As shown in the examples below, when writers craft sentences with more than one noun or pronoun in the subject, they sometimes misidentify the key noun or pronoun and assign the wrong verb form to it. Discussion and revision in each sentence describes and solves the problem.
1. “Five days are too short for a vacation.”
The singular form of the verb “to be,” rather than the plural form, is appropriate here because of the context—the writer is referring to a collective unit of time consisting of five days, not to five units of time consisting of a day each: “Five days is too short for a vacation.”
2. Which of the following statements best describe your situation?
The verb in this sentence refers not to statements but to one of several statements—represented by the pronoun which—each of which is, in turn, being contemplated on its own, so the verb form should be singular: “Which of the following statements best describes your situation?”
3. Each of the top five priorities identified this year are technology related.
Just as in the previous example, the first word in this sentence is a place-holder representing one priority. The five priorities are being considered in isolation, one at a time, so a singular verb is appropriate: “Each of the top five priorities identified this year is technology related.”
4. We believe that a diversity among people and perspectives create high-performing organizations.
Diversity, not the combination of “people and perspectives,” is the operative noun here, so the verb form should be singular: “We believe that a diversity among people and perspectives creates high-performing organizations.”
5. A combination of these factors, along with a number of wider digital transformation and economic trends, have focused attention on regulatory technology as a topic.
Combination, not factors, is the noun that the helping verb is associated with (and the parenthetical phrase located between factors and the verb is irrelevant to the verb form): “A combination of these factors, along with a number of wider digital transformation and economic trends, has focused attention on regulatory technology as a topic.”
Some people may disagree, arguing that combination, like descriptive words such as couple, majority, and variety, calls for notional agreement (or notional concord), in which plural nouns that modifying phrases that include collective nouns are associated with, rather than the collective nouns themselves, are considered the “target” of the verb. However, usage strongly favors singular concord, in which the verb concords, or agrees, with the collective noun (the “notion”).
3 thoughts on “5 Errors in Noun-Verb Agreement”
This is very good!
Once again, you have stumbled upon a difference between British English, which is loose about such things, and American English, which is precise. (I believe that part of this stems from the influence of all of the many German-speaking immigrants whom we received from Continental Europe. They wanted to speak English like the earlier arrivals, but they made it more precise.)
British English abounds with statements like “the couple are”, “the couple were”, “the combination are”, “the combination were”, “the family are”, “the family were”, “the staff are”, “the staff were”. Among other things, Britons seem to be unwilling to write “the members of the staff are”, “the members of the team are”, “the crewmen are”, and “the units of the RAF are”. (Would you believe “the RAF are” and “the Royal Navy are?”)

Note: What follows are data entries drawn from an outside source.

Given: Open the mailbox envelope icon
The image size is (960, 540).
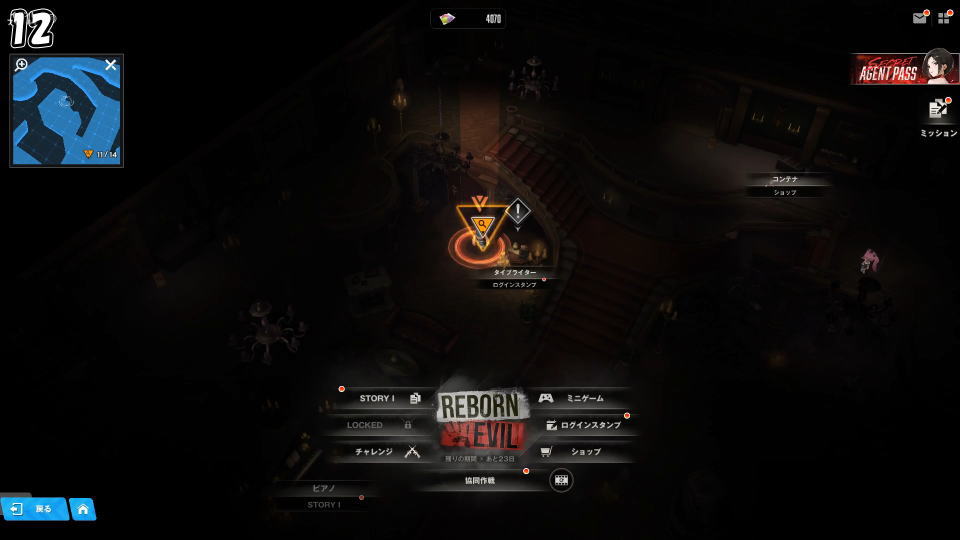Looking at the screenshot, I should click(919, 18).
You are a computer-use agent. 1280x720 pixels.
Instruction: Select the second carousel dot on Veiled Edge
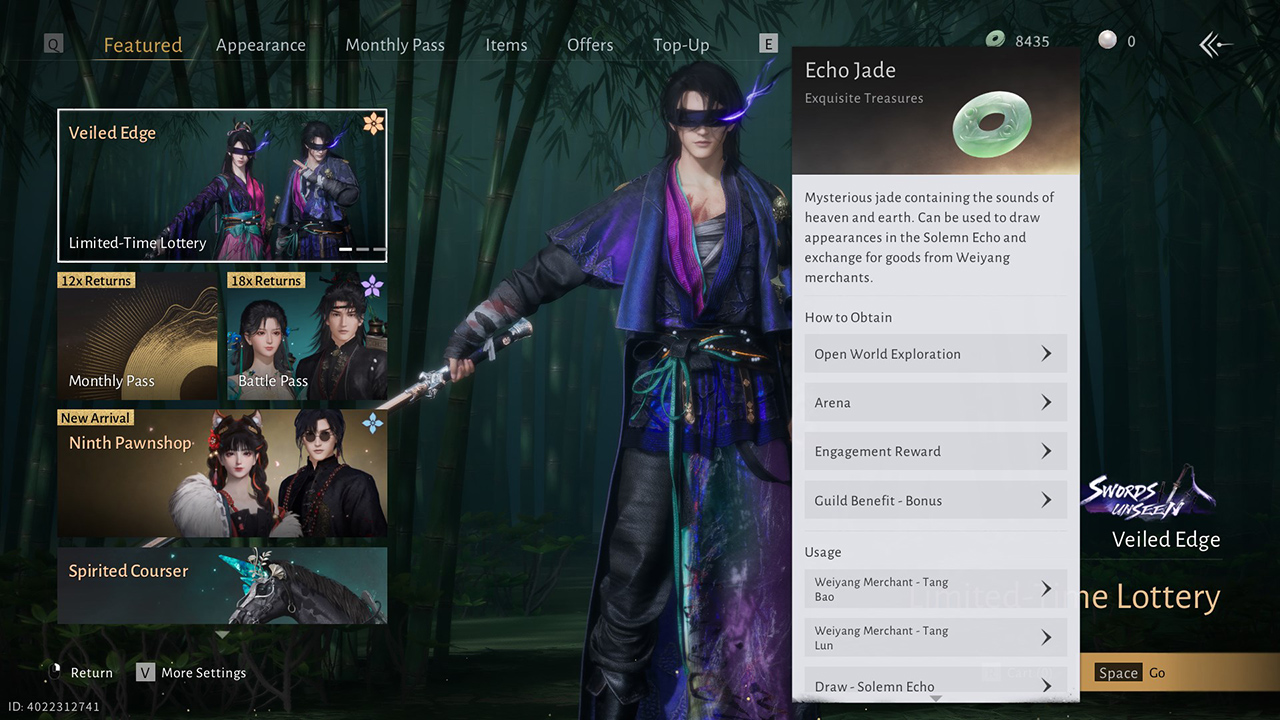coord(363,249)
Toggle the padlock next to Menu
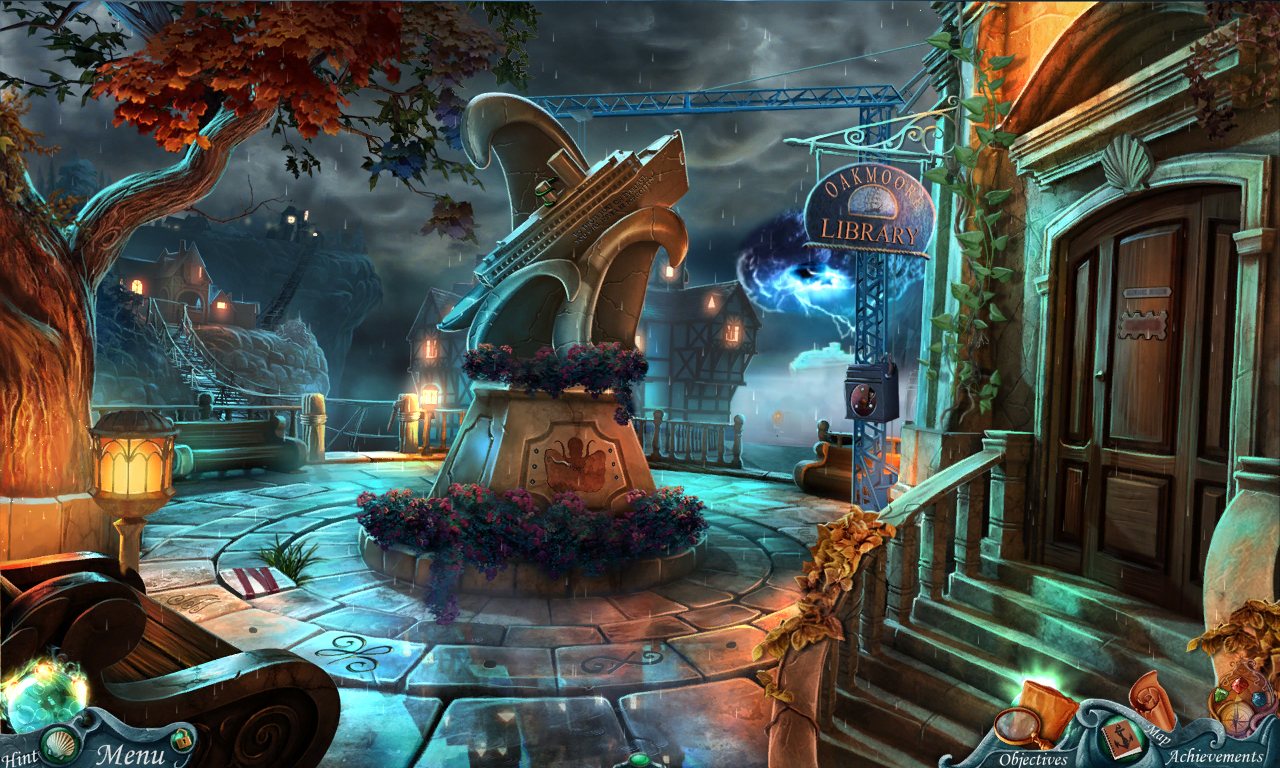Viewport: 1280px width, 768px height. coord(183,741)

At least, a Briton told me that he had never seen or heard “the Commonwealth are”, and personally I have never seen or heard “NATO are”.
By the way, the word “crewmen” is all-encompassing of males and females, because in cases like this “men” is short for “human beings” or “people”.

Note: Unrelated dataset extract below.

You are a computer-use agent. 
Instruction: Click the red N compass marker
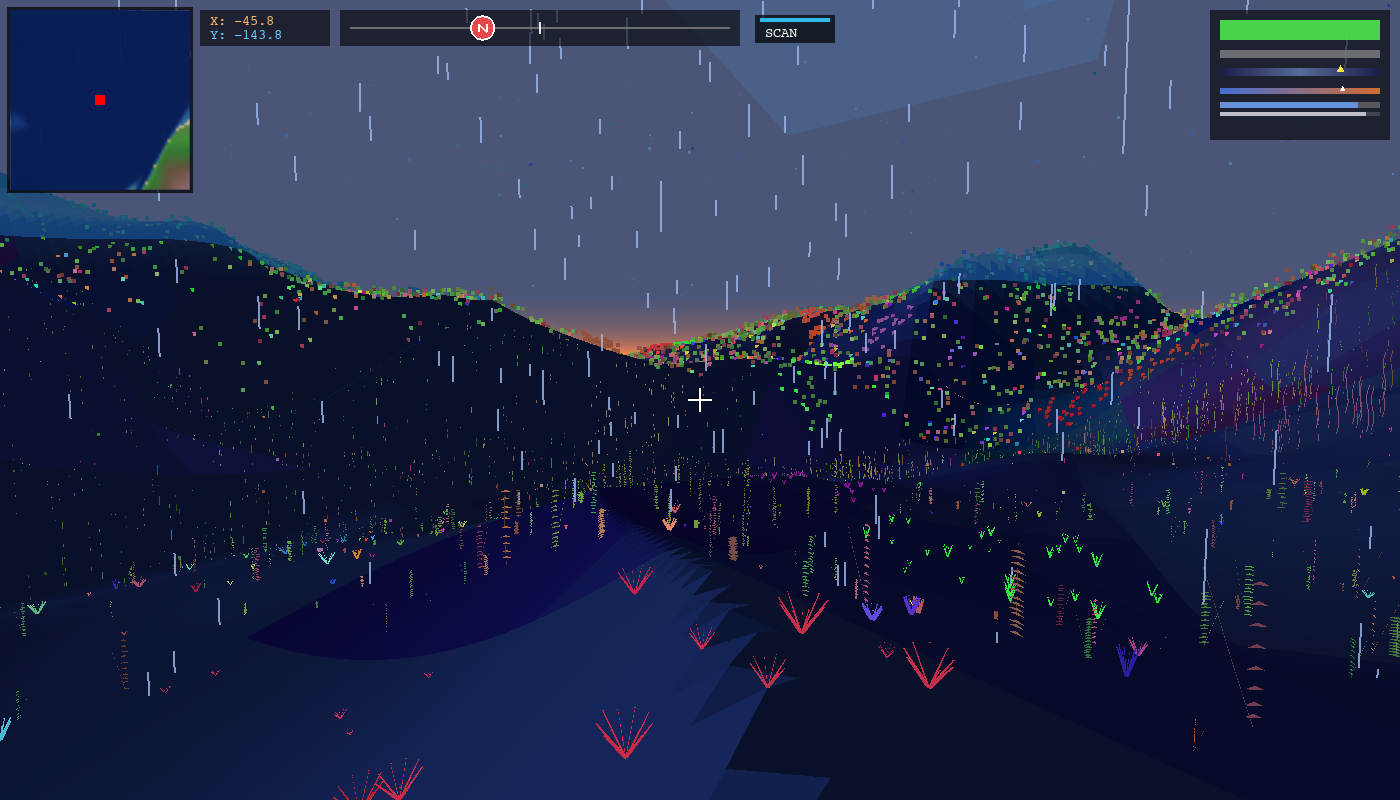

It is really outrageous to hear someone on TV say “spokesperson”, when that person, a man or a woman, is either standing right there, or is well known. In that case, the word is either “spokesman” or “spokeswoman”. I am only ascribe the failure to do so as “mental rot”, or as the British say, “tommyrot”.
The statement “Five days is too short for a vacation,” follows the general rule for measurements, time, and other such quantities, whether discrete or continuous. These are singular things.
100 kilometers is a long way to run. 50 miles is a high altitude to fly.
Two gallons of beer is way too much to drink at one sitting!
750 milliliters of bourbon is too much to drink in a day! You have become a sot!
17 grams of ice cream is too little to bother with. Give it to the cat!
Correction: I can only ascribe the failure to do so as “mental rot”, or as the British say, “tommyrot”.